This episode focuses on the 1862-1895 period, when the Empress Dowager Cixi ruled and reformers tried to make China strong enough to stand up to foreign powers by modernizing the military and promoting ‘new learning.’ Also, a few words on the surge in overseas Chinese migration during this time, and its relationship to revolutionary nationalist movements to overthrow the Qing Empire.
The books that I quote from in the episode are:
Zheng Yangwen, Ten Lessons in Modern Chinese History
Stephen Platt, Autumn in the Heavenly Kingdom: China, the West, and the Epic Story of the Taiping Civil War
Listen now:
Transcript:
Welcome to the People’s History of Ideas Podcast, episode 5. In this episode we’ll be talking about some major trends during the three decades following the end of the Taiping Civil War.
After the British and French occupied Beijing during the Second Opium War and the forces led by Zeng Guofan against the Taiping revolutionaries were greatly aided in their victory by British ships and guns, it had become clear to a new generation of Chinese reformers that it was going to be necessary for China to adopt at least some foreign technology if it wanted to ever be able to defend itself against the industrializing foreign powers which had caused so much trouble.
As a result, this was a time period that saw an impressive amount of investment in new enterprises meant to modernize China’s military and, to a lesser extent, the economy more broadly. But while the scale of the new investments were impressive, they took place within the context of an ongoing political struggle between the reformers (or modernizers) on the one hand and conservative forces who strove to minimize change to the bare amount they considered necessary. In addition, this all took place within the context of the same corrupt system which had been creating so much misery for regular Chinese people already, and so endemic corruption and bureaucratic habits undermined modernizing efforts at every turn.
Be that as it may, if China had been given an unlimited time frame free from foreign intervention, it likely would have managed to industrialize and modernize its economy without any more national calamities taking place. But, the clock was ticking. Just as the European powers carved up Africa between themselves during this time period, the competition between the industrializing global powers in China and the adjacent region (including areas which were at least still nominally tributary possessions of China) was heating up. And if China couldn’t fend off the challenge of the most aggressive foreign powers, it faced the prospect of being divided like Africa was.
Cixi
For the time period we’re discussing in this episode, there is one particular historical figure who dominates China, and so we have to talk about her, because she is simply the most powerful figure in China for most of the second half of the 19th century. I am talking about Cixi, the empress dowager. Now, it’s not the easiest name to pronounce for English speakers, so I probably am not saying it exactly right, and the spelling is a little counterintuitive. If you see it spelled somewhere, it will be c-i-x-i.
Basically, the Empress Dowager Cixi was the real ruler of China from 1862, when her six year old son, the Tongzhi Emperor, ascended the throne, until her death in 1908. She had started out as a consort of the previous emperor, Xianfeng. Xianfeng had fled Beijing when it was occupied by the British and French during the Second Opium War, leaving his younger brother Prince Gong in charge of the capital. During the Taiping Rebellion the Xianfeng Emperor had given himself up to dissipation in despair at the situation, and things only became worse after the British and French invaded. He retreated to the Chengde mountain resort a couple hundred kilometers northeast of Beijing where he retreated from reality by watching operas and died in 1861 at the age of 30, basically from overindulgence, although despair at his inability to cope with leading China in its time of crisis must have contributed something to his death.

----

Stated goal 1: Do these statements agree with the podcast page on late Qing China? (a) Cixi's son was six years old when he took the throne. (b) The Chengde mountain resort lies southwest of Beijing. (c) Xianfeng left his younger brother Prince Gong in charge of the capital. For each, answer yes or no and quote the words that decide it.
Stated goal 2: Resume the podcast transcript on late Qing China after its final sentence, carrying the account of Cixi's rise forward.

Dataset excerpt:
----

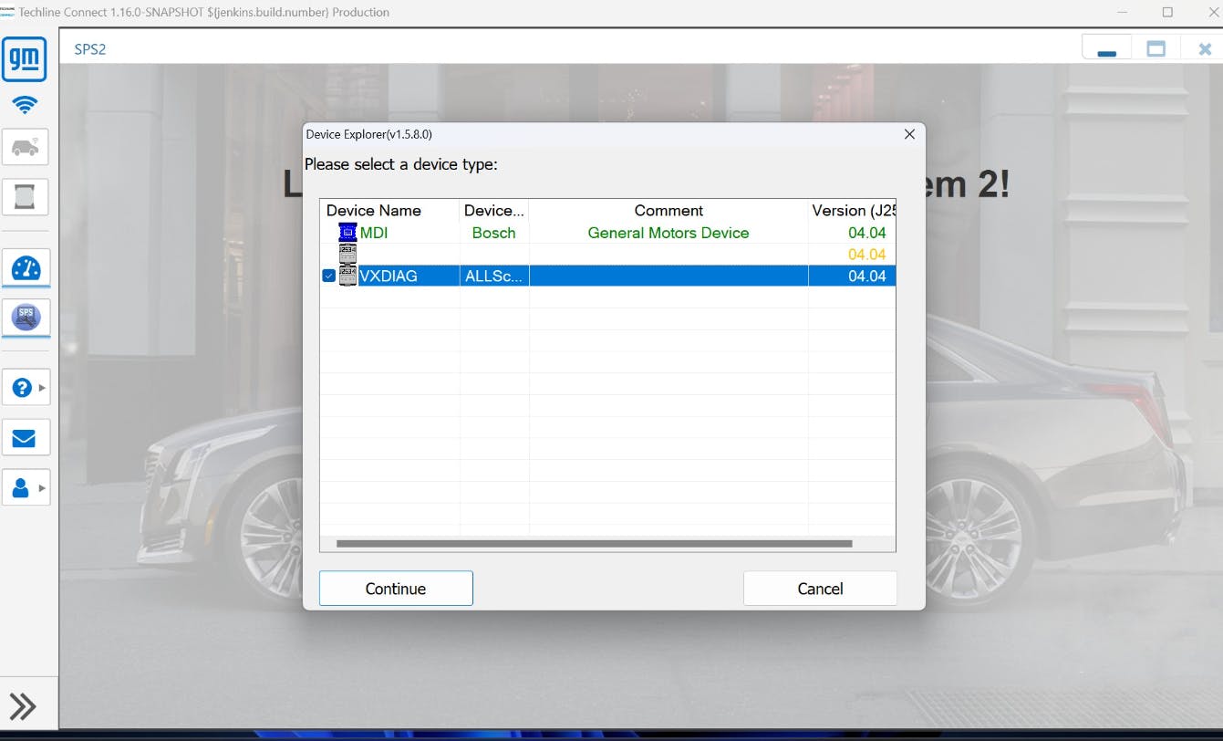Viewport: 1223px width, 741px height.
Task: Open the envelope messages icon
Action: [25, 438]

----

Output 1:
(a) Yes: "from 1862, when her six year old son, the Tongzhi Emperor, ascended the throne"
(b) No: "the Chengde mountain resort a couple hundred kilometers northeast of Beijing"
(c) Yes: "leaving his younger brother Prince Gong in charge of the capital"

Output 2:
Xianfeng had entrusted the care of Tongzhi to eight senior ministers, who were supposed to be the ruling power until Tongzhi came of age to rule. This didn’t sit well with Prince Gong, who was much more reform minded than the eight senior ministers. And it didn’t sit well with Cixi, who was ambitious to hold power herself. While Xianfeng was alive, Cixi had already started to help and advise the emperor in his work, and she did not like the idea of being excluded from power now. So, while the eight regents were on their way back from Chengde to Beijing they were surprised in their beds and arrested, with three of them being executed. Prince Gong and Cixi now formed a ruling alliance, with the understanding that Prince Gong could pursue his reforms as long as he understood that Cixi was the highest authority. She didn’t care about reforms so much herself, but was willing to support the reformist faction led by Gong if those were the people she had to ally herself with in order to come to power. In order to ensure that Gong didn’t turn on her, she made sure that conservatives at court also held influential positions, so that she could always be the final arbiter in important conflicts between the two factions.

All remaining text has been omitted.